Stored records
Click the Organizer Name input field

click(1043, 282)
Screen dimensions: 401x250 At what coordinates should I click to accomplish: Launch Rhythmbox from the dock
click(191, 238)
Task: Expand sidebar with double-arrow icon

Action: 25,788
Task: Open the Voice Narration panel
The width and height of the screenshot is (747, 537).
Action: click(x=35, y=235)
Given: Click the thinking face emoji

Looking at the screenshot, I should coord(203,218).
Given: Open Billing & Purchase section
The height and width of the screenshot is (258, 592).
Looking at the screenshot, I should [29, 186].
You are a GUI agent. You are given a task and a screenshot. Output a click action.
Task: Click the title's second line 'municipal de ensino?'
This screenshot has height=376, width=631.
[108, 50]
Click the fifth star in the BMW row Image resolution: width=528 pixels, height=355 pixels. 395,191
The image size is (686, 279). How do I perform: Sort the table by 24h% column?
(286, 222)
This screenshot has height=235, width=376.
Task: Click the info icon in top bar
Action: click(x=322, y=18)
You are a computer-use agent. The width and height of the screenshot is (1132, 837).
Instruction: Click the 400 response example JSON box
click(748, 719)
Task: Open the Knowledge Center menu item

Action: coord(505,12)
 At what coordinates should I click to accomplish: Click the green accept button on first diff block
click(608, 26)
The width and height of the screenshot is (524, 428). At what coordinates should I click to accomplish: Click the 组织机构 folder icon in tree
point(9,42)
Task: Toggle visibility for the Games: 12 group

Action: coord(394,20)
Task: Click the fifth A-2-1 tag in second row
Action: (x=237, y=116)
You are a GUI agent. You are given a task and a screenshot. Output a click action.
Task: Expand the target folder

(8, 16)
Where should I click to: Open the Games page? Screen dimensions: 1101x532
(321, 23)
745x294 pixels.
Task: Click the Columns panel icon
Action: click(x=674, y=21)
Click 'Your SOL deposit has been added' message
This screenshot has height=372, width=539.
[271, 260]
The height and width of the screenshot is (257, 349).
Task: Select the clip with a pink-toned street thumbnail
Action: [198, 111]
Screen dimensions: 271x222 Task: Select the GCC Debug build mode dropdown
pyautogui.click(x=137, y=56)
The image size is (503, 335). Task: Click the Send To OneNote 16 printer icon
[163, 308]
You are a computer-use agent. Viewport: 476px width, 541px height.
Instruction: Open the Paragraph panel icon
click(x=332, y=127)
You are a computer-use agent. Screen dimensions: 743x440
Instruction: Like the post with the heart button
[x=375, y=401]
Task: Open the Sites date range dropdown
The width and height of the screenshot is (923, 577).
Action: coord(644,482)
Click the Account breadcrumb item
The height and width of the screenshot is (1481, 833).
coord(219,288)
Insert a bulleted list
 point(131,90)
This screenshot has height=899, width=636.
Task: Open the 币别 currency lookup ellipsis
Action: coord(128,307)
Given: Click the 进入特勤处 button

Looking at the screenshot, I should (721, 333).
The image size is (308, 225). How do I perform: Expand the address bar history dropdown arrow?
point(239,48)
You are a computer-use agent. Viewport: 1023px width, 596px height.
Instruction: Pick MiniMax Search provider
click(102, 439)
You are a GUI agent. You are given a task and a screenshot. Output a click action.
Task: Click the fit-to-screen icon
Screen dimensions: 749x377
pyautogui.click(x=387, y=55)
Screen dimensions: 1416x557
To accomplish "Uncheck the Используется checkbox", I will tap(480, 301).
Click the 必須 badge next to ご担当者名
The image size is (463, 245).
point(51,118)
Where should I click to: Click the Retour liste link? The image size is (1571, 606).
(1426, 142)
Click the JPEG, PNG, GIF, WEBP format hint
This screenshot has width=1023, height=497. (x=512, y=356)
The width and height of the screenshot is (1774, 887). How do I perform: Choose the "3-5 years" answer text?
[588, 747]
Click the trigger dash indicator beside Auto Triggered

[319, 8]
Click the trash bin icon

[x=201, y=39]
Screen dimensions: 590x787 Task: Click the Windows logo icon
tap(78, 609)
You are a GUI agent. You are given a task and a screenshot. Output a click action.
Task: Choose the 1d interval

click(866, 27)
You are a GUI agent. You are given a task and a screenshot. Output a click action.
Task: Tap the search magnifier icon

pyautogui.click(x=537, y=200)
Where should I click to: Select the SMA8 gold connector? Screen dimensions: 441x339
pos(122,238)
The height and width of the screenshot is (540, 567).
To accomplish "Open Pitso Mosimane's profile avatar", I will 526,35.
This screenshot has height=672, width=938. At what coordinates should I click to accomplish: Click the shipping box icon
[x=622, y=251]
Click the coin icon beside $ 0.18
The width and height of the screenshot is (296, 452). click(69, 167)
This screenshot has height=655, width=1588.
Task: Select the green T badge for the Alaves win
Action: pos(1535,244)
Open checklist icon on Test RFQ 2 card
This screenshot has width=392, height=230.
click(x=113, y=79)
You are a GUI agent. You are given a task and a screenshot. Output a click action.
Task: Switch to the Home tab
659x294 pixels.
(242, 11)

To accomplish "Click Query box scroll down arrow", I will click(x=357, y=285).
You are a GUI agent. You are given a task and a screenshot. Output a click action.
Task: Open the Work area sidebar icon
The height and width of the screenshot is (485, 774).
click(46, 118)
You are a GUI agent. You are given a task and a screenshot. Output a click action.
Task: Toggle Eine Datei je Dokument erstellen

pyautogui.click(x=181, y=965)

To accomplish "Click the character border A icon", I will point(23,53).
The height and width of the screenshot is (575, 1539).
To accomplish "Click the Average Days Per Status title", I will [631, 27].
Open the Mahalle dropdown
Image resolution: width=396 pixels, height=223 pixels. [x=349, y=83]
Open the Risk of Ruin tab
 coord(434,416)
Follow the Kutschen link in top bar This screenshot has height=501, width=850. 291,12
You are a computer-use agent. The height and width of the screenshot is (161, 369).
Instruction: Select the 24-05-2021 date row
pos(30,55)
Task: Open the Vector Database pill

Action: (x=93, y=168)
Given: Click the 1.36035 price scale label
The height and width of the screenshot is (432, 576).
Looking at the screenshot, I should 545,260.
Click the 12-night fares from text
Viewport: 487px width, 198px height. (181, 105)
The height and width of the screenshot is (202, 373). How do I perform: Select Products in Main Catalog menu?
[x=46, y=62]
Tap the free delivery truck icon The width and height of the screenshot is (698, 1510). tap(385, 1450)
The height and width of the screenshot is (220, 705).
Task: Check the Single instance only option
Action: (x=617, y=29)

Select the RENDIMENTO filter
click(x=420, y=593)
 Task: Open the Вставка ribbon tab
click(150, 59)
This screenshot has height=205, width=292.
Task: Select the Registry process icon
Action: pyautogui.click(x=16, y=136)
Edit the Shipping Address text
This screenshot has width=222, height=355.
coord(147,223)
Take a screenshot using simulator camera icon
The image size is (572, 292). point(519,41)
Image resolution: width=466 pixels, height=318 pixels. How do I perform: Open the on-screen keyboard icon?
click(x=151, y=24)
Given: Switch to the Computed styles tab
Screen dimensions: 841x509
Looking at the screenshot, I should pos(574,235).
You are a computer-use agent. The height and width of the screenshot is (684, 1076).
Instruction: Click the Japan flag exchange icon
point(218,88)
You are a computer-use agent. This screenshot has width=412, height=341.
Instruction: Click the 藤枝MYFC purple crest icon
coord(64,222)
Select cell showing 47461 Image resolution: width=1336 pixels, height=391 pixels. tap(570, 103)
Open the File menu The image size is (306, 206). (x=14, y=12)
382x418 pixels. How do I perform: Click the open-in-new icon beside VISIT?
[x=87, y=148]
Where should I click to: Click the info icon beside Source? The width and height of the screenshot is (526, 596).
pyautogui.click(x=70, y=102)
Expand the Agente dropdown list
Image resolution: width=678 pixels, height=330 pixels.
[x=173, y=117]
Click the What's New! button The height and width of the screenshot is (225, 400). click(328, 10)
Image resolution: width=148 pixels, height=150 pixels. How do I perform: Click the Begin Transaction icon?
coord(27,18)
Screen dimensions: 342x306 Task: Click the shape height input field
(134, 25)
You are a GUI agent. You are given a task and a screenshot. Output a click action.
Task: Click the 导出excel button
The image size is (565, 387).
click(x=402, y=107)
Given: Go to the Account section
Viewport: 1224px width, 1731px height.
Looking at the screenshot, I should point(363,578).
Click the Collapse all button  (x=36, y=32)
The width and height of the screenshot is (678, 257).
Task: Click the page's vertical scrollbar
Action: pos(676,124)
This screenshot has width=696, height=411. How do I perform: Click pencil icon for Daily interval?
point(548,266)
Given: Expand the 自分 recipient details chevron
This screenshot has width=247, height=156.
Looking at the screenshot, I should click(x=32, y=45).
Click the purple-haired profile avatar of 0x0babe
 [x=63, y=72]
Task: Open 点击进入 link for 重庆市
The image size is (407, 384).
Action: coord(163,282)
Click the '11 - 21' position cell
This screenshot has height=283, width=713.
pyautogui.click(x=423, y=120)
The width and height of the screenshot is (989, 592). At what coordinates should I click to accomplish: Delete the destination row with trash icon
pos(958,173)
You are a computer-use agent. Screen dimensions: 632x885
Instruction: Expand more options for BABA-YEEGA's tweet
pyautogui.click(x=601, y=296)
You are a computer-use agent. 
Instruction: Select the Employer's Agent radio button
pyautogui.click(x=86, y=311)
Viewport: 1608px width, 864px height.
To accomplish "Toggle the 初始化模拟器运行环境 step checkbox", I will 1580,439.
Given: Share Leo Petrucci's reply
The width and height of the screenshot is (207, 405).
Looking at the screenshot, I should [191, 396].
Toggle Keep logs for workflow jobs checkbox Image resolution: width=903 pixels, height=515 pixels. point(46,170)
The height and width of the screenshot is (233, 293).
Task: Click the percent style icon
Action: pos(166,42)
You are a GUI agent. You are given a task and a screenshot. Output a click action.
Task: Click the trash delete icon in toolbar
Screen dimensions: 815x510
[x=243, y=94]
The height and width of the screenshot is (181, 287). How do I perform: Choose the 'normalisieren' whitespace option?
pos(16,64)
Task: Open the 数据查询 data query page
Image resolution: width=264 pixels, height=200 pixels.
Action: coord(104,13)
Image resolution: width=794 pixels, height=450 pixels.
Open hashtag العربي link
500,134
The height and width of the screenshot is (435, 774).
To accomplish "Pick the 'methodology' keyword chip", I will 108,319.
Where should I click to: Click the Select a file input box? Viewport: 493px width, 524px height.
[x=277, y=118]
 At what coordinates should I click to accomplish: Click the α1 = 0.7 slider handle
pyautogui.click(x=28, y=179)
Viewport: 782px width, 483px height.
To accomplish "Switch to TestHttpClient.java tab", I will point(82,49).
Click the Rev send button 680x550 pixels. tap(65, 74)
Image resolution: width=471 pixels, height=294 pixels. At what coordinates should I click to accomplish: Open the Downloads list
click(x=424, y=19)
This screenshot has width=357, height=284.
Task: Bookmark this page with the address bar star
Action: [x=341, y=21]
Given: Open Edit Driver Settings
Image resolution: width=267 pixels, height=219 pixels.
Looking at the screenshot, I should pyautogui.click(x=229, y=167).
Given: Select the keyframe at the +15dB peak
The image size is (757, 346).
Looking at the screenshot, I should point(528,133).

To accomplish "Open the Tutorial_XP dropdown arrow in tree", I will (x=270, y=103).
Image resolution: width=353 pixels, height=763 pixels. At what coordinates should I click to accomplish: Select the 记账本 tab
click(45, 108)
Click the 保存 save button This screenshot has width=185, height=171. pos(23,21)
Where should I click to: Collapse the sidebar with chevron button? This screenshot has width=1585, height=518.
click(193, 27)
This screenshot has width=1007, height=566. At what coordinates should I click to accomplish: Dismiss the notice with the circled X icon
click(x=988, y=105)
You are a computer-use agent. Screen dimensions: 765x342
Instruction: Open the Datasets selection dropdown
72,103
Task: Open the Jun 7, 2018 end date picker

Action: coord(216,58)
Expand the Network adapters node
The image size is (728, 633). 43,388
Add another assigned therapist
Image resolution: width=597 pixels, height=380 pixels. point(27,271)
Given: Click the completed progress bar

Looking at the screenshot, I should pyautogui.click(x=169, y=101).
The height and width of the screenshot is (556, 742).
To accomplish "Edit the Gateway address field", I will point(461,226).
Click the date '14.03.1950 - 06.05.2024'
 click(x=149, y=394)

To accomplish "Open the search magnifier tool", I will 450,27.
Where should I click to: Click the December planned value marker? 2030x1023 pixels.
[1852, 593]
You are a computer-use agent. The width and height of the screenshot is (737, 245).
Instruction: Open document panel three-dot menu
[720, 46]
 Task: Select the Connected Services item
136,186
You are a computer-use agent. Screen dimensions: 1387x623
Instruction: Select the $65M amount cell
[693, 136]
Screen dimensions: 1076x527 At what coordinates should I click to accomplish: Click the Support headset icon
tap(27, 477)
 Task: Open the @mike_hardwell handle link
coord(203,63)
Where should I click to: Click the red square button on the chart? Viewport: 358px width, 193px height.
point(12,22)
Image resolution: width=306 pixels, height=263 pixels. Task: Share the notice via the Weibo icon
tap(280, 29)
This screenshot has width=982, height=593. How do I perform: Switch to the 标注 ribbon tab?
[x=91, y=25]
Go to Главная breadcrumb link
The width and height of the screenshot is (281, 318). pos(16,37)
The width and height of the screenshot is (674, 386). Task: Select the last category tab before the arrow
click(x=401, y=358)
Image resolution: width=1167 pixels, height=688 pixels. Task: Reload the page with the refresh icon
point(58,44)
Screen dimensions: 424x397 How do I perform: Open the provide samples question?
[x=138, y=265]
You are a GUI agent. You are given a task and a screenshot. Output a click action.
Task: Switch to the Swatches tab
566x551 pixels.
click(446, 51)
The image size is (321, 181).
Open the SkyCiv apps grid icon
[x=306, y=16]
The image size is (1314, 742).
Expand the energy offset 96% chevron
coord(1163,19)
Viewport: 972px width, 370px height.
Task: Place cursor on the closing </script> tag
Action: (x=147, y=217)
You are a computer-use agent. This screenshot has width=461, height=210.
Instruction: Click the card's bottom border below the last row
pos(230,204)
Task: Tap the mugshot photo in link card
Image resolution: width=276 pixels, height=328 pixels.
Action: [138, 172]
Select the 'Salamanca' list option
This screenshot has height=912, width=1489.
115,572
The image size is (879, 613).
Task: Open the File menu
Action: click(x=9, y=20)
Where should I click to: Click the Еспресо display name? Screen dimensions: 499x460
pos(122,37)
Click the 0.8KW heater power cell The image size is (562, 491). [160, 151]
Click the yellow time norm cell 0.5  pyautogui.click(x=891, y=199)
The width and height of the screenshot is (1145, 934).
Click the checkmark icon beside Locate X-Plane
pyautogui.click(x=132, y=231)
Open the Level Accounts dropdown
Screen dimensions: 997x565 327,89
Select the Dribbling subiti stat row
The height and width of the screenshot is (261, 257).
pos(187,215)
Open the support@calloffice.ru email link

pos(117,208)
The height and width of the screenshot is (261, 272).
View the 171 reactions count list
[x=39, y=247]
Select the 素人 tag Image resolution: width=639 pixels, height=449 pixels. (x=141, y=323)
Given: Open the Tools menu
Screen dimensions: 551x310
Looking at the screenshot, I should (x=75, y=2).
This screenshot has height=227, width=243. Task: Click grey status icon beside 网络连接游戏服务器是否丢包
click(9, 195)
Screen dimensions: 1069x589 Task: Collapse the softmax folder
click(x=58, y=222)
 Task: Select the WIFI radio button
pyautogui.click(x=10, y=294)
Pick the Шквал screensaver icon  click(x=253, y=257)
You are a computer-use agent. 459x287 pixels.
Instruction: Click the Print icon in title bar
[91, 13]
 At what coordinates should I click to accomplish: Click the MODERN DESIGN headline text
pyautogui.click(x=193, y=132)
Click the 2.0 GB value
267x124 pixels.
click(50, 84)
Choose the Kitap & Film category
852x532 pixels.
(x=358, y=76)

**TASK STATEMENT**
Each line in the records above with "Edit" must be returned.

**TASK SOLUTION**
Edit the Shipping Address text
Given: Open Edit Driver Settings
To accomplish "Edit the Gateway address field", I will point(461,226).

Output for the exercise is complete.